DIRECTIONS:
1. In the page below on creating a NIM deployment configuration, do these statements agree with it? Answer yes or no for each and quote the words that decide it.
(a) The base URL is to be stored in an environment variable named DEPLOYMENT_BASE_URL.
(b) The cURL option sends a GET request to the configs endpoint.
(c) The external model example sets the host URL to https://example.com/.
2. Turn the paragraph beginning "Access to the NeMo Deployment Management service" in the page below on creating a NIM deployment configuration into a short list. Keep its main facts.
3. Resume the page below on creating a NIM deployment configuration, starting after its last sentence.
[EXCERPT Boundary: Start]
Create Configuration#

Create a new deployment configuration for a NIM microservice you want to deploy.

Prerequisites#

Before you can create a NIM deployment configuration, make sure that you have:

Access to the NeMo Deployment Management service through the NeMo platform host if you have installed the NeMo platform or the independent base URL if you have installed the service individually. Store the base URL in an environment variable DEPLOYMENT_BASE_URL.
Model details and deployment specifications you want to deploy. To find the models supported by NVIDIA NIM, see Models in the NVIDIA NIM for LLMs documentation.

To Create a Configuration#

Choose one of the following options of creating a configuration.

Python SDK

from nemo_microservices import NeMoMicroservices

client = NeMoMicroservices(
    base_url=os.environ["DEPLOYMENT_MANAGEMENT_BASE_URL"],
    inference_base_url=os.environ["NIM_PROXY_BASE_URL"]
)

# For NVIDIA NGC Models

response = client.deployment.configs.create(
    name="your-custom-config",
    namespace="your-namespace",
    description="Custom configuration for NIM deployment",
    model="meta/llama-3.1-8b-instruct",
    nim_deployment={
        "image_name": "string",
        "image_tag": "string",
        "gpu": 0,
        "additional_envs": {
            "additionalProp1": "string",
            "additionalProp2": "string",
            "additionalProp3": "string"
        },
        "namespace": "string"
    },
    project="your-project",
)
print(response)

# For External Models such as OpenAI ChatGPT and build.nvidia.com

response = client.deployment.configs.create(
    name="your-custom-config",
    namespace="your-namespace",
    description="External endpoint configuration",
    external_endpoint={
        "host_url": "https://example.com/",
        "api_key": "string",
        "enabled_models": [
            "meta/llama-3.1-8b-instruct"
        ]
    },
    project="your-project",
)
print(response)

cURL

Make a POST request to the /v1/deployment/configs endpoint.

For more details on the request body, see the Deployment Management API reference.
[EXCERPT Boundary: End]
[DATA EXTRACTS Boundary: Start]
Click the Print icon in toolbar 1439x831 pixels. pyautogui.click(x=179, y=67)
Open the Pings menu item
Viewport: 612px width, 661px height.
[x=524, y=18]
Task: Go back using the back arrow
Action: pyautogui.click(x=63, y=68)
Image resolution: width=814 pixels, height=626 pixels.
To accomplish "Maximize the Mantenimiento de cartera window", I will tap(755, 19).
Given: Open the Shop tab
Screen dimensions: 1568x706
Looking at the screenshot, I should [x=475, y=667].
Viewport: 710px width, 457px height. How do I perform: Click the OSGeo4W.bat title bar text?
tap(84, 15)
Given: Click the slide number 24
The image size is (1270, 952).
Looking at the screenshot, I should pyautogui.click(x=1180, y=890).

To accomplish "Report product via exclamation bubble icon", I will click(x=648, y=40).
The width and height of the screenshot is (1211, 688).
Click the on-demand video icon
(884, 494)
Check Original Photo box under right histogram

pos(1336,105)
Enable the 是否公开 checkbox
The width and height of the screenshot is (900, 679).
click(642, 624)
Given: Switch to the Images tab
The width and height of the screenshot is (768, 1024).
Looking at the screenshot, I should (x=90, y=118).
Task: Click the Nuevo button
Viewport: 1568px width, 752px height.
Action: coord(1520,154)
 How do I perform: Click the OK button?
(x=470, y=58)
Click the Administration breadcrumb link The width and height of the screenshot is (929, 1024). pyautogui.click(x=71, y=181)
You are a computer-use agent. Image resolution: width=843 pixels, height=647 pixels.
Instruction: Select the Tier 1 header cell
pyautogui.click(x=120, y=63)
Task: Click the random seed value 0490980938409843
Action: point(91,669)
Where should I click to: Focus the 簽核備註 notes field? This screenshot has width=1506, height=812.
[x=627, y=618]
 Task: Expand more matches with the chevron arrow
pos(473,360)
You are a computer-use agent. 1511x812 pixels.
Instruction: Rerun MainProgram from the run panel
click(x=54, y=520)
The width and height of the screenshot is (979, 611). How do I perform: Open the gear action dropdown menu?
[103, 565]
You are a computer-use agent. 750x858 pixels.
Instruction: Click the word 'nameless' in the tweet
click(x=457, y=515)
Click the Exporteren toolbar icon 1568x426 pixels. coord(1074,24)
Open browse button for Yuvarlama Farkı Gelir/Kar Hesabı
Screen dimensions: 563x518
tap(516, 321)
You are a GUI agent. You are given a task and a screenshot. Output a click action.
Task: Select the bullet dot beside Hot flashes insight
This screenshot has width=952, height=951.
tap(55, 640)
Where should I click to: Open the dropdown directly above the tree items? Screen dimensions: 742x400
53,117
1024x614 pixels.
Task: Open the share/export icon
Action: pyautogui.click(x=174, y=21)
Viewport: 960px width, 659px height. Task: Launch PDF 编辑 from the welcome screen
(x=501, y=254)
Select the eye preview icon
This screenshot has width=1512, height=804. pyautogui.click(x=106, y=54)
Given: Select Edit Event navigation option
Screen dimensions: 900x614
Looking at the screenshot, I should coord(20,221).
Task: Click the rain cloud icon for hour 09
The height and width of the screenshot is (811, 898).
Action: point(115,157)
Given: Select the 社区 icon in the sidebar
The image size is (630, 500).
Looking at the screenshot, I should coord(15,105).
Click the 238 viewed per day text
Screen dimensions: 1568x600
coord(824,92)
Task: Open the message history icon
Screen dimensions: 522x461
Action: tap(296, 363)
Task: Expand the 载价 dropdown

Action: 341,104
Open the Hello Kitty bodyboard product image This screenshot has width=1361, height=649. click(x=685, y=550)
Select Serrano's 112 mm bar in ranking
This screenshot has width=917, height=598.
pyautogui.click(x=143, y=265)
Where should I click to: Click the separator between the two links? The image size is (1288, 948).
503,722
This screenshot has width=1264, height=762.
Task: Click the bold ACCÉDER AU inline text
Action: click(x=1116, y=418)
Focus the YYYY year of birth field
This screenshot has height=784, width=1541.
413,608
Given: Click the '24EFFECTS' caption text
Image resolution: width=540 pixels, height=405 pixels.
[DATA EXTRACTS Boundary: End]
RESPONSES:
1.
(a) Yes: "Store the base URL in an environment variable DEPLOYMENT_BASE_URL."
(b) No: "Make a POST request to the /v1/deployment/configs endpoint."
(c) Yes: "host_url": "https://example.com/"

2.
- Have access to the NeMo Deployment Management service.
- Reach it through the NeMo platform host if the NeMo platform is installed, or through the independent base URL if the service is installed individually.
- Store the base URL in the environment variable DEPLOYMENT_BASE_URL.

3.
For NVIDIA NGC Models

curl -X POST \
  "${DEPLOYMENT_BASE_URL}/v1/deployment/configs" \
  -H 'accept: application/json' \
  -H 'Content-Type: application/json' \
  -d '{
    "name": "string",
    "namespace": "string",
    "description": "string",
    "model": "string",
    "nim_deployment": {
      "image_name": "string",
      "image_tag": "string",
      "gpu": 0,
      "additional_envs": {
        "additionalProp1": "string",
        "additionalProp2": "string",
        "additionalProp3": "string"
      },
      "namespace": "string"
    },
    "project": "string",
    "custom_fields": {},
    "ownership": {
      "created_by": "",
      "access_policies": {}
    }
  }' | jq

For External Models such as OpenAI ChatGPT and build.nvidia.com

curl -X POST \
  "${DEPLOYMENT_BASE_URL}/v1/deployment/configs" \
  -H 'accept: application/json' \
  -H 'Content-Type: application/json' \
  -d '{
    "name": "string",
    "namespace": "string",
    "description": "string",
    "model": "string",
    "external_endpoint": {
      "host_url": "https://example.com/",
      "api_key": "string",
      "enabled_models": [
        "string"
      ]
    },
    "project": "string",
    "custom_fields": {},
    "ownership": {
      "created_by": "",
      "access_policies": {}
    }
  }' | jq

Tip

The configuration is created immediately and can be used for deployments right away.